## Problem requirements:
Using the entries that follow, write out the line containing "Tap the Robux icon in Purchases row", the line containing "Open the Contacts", and every line between them, exactly and nothing else.

Extracted entries below:

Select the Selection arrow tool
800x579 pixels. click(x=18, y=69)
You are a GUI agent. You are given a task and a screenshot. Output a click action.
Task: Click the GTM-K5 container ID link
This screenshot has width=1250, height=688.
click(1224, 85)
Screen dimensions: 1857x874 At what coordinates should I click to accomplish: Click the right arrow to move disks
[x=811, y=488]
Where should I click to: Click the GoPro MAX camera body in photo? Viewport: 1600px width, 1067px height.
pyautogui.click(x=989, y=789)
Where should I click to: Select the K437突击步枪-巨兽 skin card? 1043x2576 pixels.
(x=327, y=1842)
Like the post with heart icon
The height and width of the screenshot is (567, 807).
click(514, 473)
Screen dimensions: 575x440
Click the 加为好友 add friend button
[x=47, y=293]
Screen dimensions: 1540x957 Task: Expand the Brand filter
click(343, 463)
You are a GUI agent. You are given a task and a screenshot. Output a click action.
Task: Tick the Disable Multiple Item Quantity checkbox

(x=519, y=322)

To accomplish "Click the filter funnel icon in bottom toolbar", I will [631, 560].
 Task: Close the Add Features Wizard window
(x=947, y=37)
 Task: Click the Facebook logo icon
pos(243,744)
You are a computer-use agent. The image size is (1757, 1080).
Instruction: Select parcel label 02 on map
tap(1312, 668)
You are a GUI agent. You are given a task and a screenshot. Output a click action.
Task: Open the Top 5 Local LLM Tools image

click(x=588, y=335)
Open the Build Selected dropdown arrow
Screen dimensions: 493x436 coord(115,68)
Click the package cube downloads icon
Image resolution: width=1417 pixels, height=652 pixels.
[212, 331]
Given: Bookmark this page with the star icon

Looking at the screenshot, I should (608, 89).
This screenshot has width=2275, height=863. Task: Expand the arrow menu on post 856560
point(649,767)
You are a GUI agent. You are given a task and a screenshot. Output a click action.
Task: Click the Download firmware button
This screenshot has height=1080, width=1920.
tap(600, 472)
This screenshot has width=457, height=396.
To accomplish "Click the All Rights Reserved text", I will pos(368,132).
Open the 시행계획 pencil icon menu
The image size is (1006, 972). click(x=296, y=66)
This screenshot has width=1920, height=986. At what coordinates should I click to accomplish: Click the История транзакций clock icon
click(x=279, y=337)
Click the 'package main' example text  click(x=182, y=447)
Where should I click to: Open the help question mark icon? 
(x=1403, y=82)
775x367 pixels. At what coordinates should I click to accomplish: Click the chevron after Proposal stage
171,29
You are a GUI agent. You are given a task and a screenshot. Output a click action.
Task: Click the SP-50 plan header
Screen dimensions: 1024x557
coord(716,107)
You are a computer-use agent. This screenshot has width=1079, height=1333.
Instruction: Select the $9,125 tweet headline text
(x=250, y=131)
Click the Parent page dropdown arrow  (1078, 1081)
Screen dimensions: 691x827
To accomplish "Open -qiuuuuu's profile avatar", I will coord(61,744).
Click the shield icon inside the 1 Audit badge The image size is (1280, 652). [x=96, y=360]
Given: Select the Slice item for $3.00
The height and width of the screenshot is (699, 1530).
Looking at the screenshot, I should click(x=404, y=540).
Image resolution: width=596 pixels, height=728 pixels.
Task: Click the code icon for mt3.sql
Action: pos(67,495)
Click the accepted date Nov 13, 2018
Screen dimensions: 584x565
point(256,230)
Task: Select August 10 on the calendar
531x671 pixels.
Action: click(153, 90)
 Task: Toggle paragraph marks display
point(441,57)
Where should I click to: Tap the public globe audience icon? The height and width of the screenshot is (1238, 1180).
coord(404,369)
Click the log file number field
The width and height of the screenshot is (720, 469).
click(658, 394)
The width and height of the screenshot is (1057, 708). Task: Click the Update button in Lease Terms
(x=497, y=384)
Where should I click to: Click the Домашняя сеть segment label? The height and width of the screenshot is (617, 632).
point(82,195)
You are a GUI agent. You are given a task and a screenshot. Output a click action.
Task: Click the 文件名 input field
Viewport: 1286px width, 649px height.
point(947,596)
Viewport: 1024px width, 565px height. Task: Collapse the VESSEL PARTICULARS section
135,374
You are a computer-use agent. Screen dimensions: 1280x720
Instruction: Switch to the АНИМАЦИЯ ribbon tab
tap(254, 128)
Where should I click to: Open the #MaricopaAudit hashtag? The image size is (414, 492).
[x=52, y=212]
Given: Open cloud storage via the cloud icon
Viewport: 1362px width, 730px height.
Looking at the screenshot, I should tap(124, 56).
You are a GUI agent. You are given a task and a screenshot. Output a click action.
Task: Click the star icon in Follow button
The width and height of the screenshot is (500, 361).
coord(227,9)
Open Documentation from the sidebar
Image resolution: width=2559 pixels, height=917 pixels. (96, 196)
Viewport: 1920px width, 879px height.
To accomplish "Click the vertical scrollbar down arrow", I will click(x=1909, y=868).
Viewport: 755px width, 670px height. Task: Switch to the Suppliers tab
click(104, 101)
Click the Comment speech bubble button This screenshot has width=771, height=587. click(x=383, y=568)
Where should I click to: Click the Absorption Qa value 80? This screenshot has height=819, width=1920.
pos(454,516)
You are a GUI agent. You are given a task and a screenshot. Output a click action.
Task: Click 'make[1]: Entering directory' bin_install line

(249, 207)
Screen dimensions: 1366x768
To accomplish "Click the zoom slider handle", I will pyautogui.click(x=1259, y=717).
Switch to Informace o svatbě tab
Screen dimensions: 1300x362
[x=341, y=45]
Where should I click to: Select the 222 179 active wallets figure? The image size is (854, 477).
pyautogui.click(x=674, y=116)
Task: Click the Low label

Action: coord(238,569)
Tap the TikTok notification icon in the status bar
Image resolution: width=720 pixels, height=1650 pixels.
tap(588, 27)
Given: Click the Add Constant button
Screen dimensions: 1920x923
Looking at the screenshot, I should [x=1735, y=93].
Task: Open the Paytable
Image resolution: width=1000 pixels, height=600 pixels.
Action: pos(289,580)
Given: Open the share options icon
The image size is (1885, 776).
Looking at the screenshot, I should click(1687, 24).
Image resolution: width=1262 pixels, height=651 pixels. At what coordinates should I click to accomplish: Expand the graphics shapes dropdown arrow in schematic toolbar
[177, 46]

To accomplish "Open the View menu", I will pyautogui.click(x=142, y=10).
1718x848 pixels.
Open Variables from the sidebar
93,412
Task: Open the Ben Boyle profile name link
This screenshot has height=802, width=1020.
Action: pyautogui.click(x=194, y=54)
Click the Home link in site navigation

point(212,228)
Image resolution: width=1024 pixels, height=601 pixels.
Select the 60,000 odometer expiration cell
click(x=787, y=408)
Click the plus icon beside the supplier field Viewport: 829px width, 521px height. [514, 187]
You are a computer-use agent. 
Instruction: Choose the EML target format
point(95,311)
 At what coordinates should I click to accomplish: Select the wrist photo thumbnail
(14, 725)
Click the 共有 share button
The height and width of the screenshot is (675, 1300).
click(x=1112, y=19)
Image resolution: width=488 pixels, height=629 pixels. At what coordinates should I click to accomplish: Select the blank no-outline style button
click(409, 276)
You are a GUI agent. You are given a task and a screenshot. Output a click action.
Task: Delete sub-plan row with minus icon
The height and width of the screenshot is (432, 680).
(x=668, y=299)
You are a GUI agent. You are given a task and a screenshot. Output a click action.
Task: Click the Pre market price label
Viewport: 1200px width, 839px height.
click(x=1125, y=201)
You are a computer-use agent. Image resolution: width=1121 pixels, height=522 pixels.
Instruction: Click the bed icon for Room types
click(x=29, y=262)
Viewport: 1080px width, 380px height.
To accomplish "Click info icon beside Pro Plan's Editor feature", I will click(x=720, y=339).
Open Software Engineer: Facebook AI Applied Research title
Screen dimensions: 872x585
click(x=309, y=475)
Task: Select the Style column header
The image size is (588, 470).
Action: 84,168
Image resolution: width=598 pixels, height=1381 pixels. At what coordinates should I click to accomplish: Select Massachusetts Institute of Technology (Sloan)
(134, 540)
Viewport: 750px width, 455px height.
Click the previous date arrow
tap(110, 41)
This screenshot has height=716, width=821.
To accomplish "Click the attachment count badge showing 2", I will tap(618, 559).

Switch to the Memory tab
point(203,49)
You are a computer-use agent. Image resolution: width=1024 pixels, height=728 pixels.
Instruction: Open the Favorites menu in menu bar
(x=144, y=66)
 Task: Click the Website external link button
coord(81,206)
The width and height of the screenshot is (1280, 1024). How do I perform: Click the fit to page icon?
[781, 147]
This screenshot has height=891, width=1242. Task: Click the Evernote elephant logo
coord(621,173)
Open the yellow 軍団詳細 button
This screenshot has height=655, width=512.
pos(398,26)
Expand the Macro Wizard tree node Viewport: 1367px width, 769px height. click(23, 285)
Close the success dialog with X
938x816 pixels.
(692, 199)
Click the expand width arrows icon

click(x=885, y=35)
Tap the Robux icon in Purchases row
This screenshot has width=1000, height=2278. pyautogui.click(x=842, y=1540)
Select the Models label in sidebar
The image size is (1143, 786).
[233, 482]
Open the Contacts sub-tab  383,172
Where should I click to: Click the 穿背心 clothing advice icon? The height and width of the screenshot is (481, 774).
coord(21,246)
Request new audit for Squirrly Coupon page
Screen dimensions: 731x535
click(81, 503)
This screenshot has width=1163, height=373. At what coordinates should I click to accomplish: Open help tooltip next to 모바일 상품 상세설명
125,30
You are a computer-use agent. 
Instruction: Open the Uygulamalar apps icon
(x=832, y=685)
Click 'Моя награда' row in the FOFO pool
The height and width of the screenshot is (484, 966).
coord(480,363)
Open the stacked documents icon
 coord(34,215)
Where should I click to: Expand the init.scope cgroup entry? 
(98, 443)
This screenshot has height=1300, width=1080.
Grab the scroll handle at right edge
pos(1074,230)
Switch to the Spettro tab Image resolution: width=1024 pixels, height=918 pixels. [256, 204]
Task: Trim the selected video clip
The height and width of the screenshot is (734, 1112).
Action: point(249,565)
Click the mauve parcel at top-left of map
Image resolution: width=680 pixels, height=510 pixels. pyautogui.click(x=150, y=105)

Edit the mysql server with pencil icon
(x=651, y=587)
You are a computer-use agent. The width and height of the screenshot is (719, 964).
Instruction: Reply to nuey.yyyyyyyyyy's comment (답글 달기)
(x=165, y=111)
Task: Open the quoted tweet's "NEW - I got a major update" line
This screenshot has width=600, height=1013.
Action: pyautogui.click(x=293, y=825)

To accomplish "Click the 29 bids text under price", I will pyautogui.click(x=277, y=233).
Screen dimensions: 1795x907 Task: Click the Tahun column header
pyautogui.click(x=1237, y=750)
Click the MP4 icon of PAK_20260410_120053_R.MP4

End of Extracted entries.

## Answer to this task:
Tap the Robux icon in Purchases row
This screenshot has width=1000, height=2278. pyautogui.click(x=842, y=1540)
Select the Models label in sidebar
The image size is (1143, 786).
[233, 482]
Open the Contacts sub-tab  383,172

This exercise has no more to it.